REQUIREMENT 1 |
Do statements (a), (b), and (c) below agree with the room-treatment thread? Answer yes or no for each, quoting the deciding words of the thread.
(a) Dale Rasco built five panels for a total of a little less than $100.
(b) Dale Rasco has already built bass traps.
(c) bpape recommends placing the seating right against the wall.

[Begin DOCUMENT PASSAGE]

# Need lots of help with treating my room



## graydodge14 (Jul 17, 2010)

I have turned a spare bedroom into my house into my HT/hangout room. the room is about 12x14 with hardwood floors. I have done no kind of treatment in this room and i know with bare wells and hardwood floors im missing out on a lot. Since the room is small i have my couch pushed about against one of the long walls with my plasma and front and center on the other long wall. I have a CHT 18.2 which is in the corner next to my couch which i also angled so both drivers face a wall.

I really dont know anything about treating a room, i have read and read and dont know if i should go with small panels or something like a bass trap. I dont have lots of room, i can really only hang stuff on the walls as the floor has no more room besides maybe a rug. I also dont know if i should focus on the upper range to treat or if i should try getting more bass as this is my first HT experience and i am happy with it but i know i can get more out of it. 

So any help or recommendations would be greatly appreciated.


----------



## Dale Rasco (Apr 11, 2009)

First I would start with a large area rug and stop as much of the bouncing off of the floor. I think you can get a 8X12 area rug at Lowe's for around $60.

Next I would make some inexpensive DIY absorbtion panels. I just made some this weekend that I haven't been able to post yet out of typical insulation (R30) and some 1X3's. I made five of them and it dramatically cut down on the excess reverb. I should have the steps posted later today and will update this with a link. The total for five panels was a little less than $100 and the payoff was worth five times that amount.

Bass traps would be nice as well, but I haven't done those yet. The materials needed for that are a bit more pricey but still not insanely expensive.

Hope this helps.......


----------



## bpape (Sep 14, 2006)

The first thing I would do if at all possible is to turn the room so you're looking down the long axis of the room if at all possible. Seating away from the wall at least a couple of feet would help tremendously in helping with bass boominess and also give you a better surround experience.

A rug on the floor between you and the speakers would be a definite benefit.

Make the treatments as broadband as possible if you have restricted floorspace for bass absorbers floor to ceiling.

Bryan


----------

[End DOCUMENT PASSAGE]

REQUIREMENT 2 |
Render part of the records as a Markdown table with the columns Row and Line, numbering each line and omitting blank lines. Begin at the records line that contains "Click the quick" and stop after the line that contains "[x=963, y=437]".

[Begin EXERCISE MATERIALS]

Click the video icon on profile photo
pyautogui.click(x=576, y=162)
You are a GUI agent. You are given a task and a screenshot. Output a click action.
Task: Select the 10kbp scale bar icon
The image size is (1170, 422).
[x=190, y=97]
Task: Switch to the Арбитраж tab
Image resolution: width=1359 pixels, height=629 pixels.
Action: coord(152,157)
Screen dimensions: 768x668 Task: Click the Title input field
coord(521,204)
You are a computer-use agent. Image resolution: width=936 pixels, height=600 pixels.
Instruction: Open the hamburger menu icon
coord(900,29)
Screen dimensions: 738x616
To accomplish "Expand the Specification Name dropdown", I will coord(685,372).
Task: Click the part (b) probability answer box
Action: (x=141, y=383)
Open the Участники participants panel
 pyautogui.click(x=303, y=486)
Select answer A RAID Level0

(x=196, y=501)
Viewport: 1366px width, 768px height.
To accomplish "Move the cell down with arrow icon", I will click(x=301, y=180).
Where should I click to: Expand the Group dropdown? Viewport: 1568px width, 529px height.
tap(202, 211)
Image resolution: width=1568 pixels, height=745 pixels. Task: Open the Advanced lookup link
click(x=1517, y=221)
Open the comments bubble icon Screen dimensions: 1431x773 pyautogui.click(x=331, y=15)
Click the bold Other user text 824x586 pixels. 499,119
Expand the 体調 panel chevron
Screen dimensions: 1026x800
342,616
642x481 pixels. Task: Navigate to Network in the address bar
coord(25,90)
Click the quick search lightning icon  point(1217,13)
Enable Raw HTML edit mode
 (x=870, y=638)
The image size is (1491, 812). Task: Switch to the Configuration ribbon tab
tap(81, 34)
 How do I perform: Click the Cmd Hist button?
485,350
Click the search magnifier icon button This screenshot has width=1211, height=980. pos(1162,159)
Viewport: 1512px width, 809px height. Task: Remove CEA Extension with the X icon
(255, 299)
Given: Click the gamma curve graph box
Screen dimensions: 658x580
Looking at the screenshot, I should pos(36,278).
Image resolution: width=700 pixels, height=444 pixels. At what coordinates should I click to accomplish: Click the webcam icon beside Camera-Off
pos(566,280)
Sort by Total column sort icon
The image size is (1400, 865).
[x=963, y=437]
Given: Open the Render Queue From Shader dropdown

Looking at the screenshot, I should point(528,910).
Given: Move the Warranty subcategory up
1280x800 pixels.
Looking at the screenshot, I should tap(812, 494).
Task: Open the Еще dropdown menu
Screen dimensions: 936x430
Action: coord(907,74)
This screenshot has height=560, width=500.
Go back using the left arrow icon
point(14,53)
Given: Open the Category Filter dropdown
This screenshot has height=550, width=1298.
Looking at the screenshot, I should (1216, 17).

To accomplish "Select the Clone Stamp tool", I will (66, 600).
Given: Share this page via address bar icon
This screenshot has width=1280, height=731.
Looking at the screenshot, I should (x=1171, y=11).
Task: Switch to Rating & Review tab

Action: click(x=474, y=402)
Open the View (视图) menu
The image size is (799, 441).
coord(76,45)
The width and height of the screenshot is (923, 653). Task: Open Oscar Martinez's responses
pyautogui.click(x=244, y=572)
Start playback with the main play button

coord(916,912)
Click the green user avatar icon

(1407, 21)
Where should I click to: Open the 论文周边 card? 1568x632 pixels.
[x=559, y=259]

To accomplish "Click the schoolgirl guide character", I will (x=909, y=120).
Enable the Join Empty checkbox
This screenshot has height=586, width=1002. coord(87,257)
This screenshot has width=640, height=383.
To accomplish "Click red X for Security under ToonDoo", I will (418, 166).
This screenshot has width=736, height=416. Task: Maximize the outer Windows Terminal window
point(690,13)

[End EXERCISE MATERIALS]

COMPLETE RESPONSE 1 |
(a) Yes: "The total for five panels was a little less than $100"
(b) No: "Bass traps would be nice as well, but I haven't done those yet."
(c) No: "Seating away from the wall at least a couple of feet would help tremendously in helping with bass boominess"

COMPLETE RESPONSE 2 |
| Row | Line |
|---|---|
| 1 | Click the quick search lightning icon  point(1217,13) |
| 2 | Enable Raw HTML edit mode |
| 3 |  (x=870, y=638) |
| 4 | The image size is (1491, 812). Task: Switch to the Configuration ribbon tab |
| 5 | tap(81, 34) |
| 6 |  How do I perform: Click the Cmd Hist button? |
| 7 | 485,350 |
| 8 | Click the search magnifier icon button This screenshot has width=1211, height=980. pos(1162,159) |
| 9 | Viewport: 1512px width, 809px height. Task: Remove CEA Extension with the X icon |
| 10 | (255, 299) |
| 11 | Given: Click the gamma curve graph box |
| 12 | Screen dimensions: 658x580 |
| 13 | Looking at the screenshot, I should pos(36,278). |
| 14 | Image resolution: width=700 pixels, height=444 pixels. At what coordinates should I click to accomplish: Click the webcam icon beside Camera-Off |
| 15 | pos(566,280) |
| 16 | Sort by Total column sort icon |
| 17 | The image size is (1400, 865). |
| 18 | [x=963, y=437] |